# [SOLVED] Any way to upgrade laptop with soldered processor?



## IrishWolfHound (Jun 12, 2014)

I have an Acer Aspire V5-122P laptop with the following Specs : Model ,AMD A6-1450 APU, with a Radeon HD 8250 graphics card , a 1.0GHz CPU and 4GB of RAM . 
I use the laptop for gaming mainly and I have no problem playing games like Tomb Raider (2013) , DOOM 3 and the like . However they run best on the lowest quality settings and I feel that my processor will not be able to keep up with most new games , they will either look terrible or run badly, so is there any way to upgrade my cpu ? 
My cpu socket is FT3 (BGA 769) and I have read that they are soldered to the motherboard .
Can installation of a new cpu chip be done and what ones would best match my socket as I have had a hard time finding any ?
I have also checked out system requirements lab and I always pass everything apart from the cpu speed check .


----------



## joeten (Dec 4, 2008)

*Re: Any way to upgrade laptop with soldered processor?*

There is nothing on the Acer site to indicate a CPU upgrade being possible so from that I would say no you can't do it.


----------



## Panther063 (Jul 13, 2009)

*Re: Any way to upgrade laptop with soldered processor?*



IrishWolfHound said:


> My cpu socket is FT3 (BGA 769) and I have read that they are soldered to the motherboard .
> Can installation of a new cpu chip be done.

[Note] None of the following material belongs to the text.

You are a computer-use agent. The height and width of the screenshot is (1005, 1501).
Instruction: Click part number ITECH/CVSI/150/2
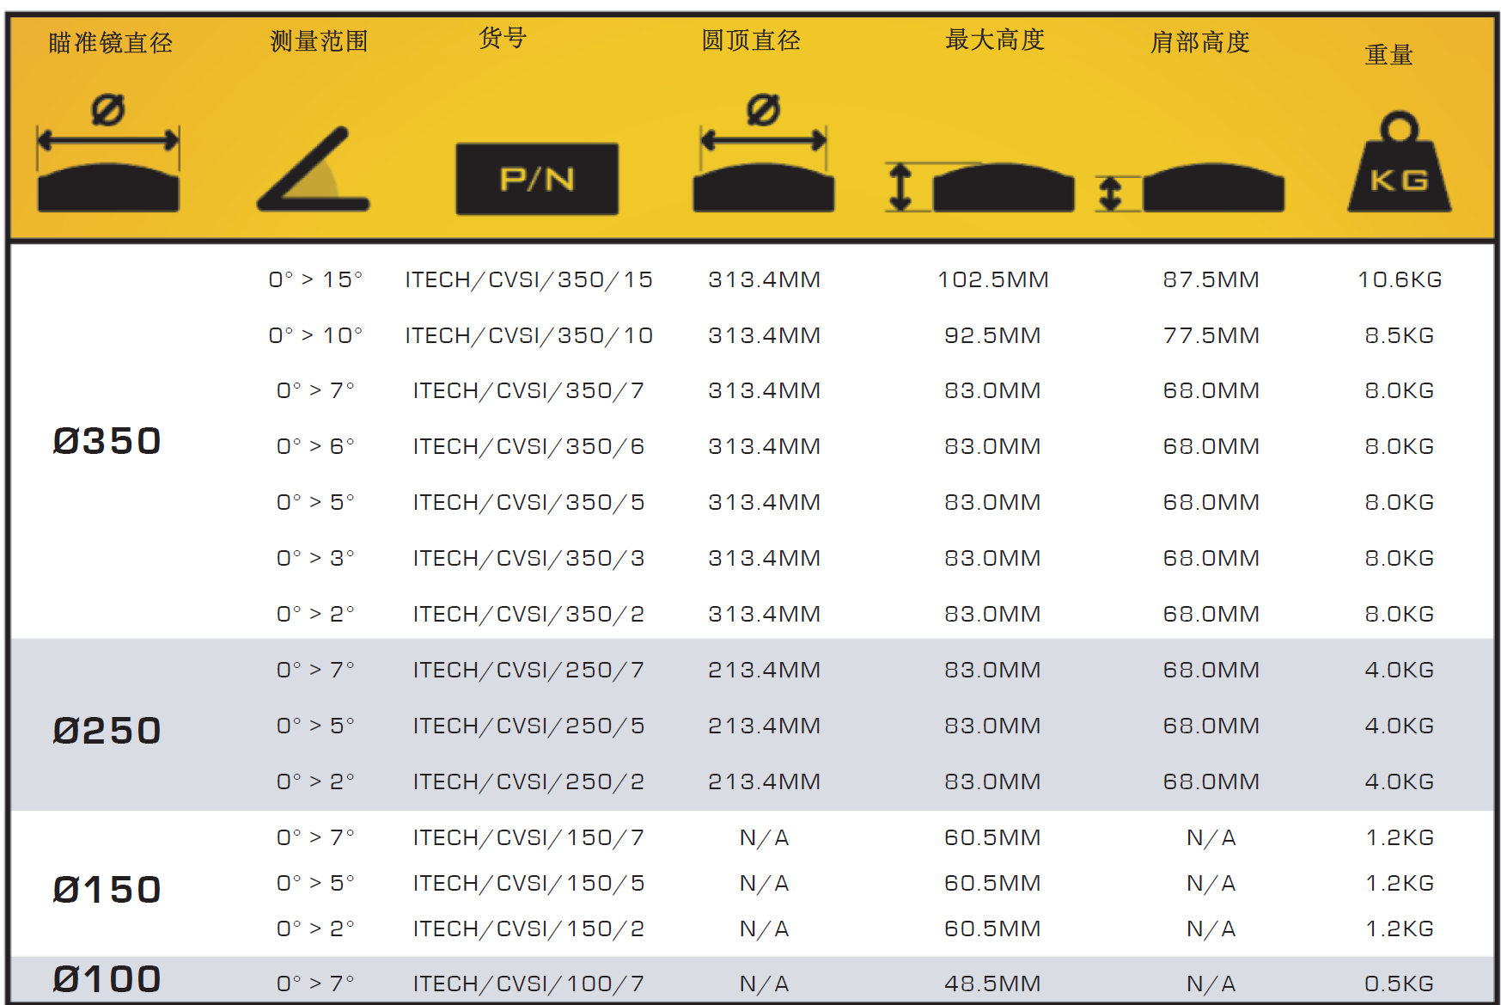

Yes they are "soldered" to the board, as indicated by the nomenclature BGA (Ball Grid Array).
No another chip cannot be installed.
Your best bet would be to find a motherboard from the same series Laptop with a faster processor and install that.


----------



## MPR (Aug 28, 2010)

*Re: Any way to upgrade laptop with soldered processor?*

BGA chips can be replaced but it takes specialized equipment, knowledge and skill to do so. I, personally, have never replaced a BGA chip because when I obtained my electronics degree in the 90s this type of soldering wasn't often done. Also, even if another processor of the same wattage and socket can be found, a laptop manufacturer may not have a supporting BIOS for it. Finally, you won't know if your remount is successful until you run a series of tests. There are companies who could do this but the cost would probably exceed that of a new motherboard.

Here is the remount process -- it's an interesting video. Note that they didn't show it in real time but positioning the solder balls probably took hours of painstaking work under a dissecting microscope, which would be the case for any chip unless you had a specific template.

PS4 Soldering GPU CPU Reballing BGA APU Reflow BLoD Fix - YouTube


----------



## xboxhaxorz (Oct 25, 2010)

You would need to get a full IR rework machine such as this Full IR BGA Rework Machine | USA Made BGA Rework Station and get flux and a jig as well as the upgraded cpu to remount it

You could also try contacting a BGA repair company and ask them if they perform cpu upgrades


----------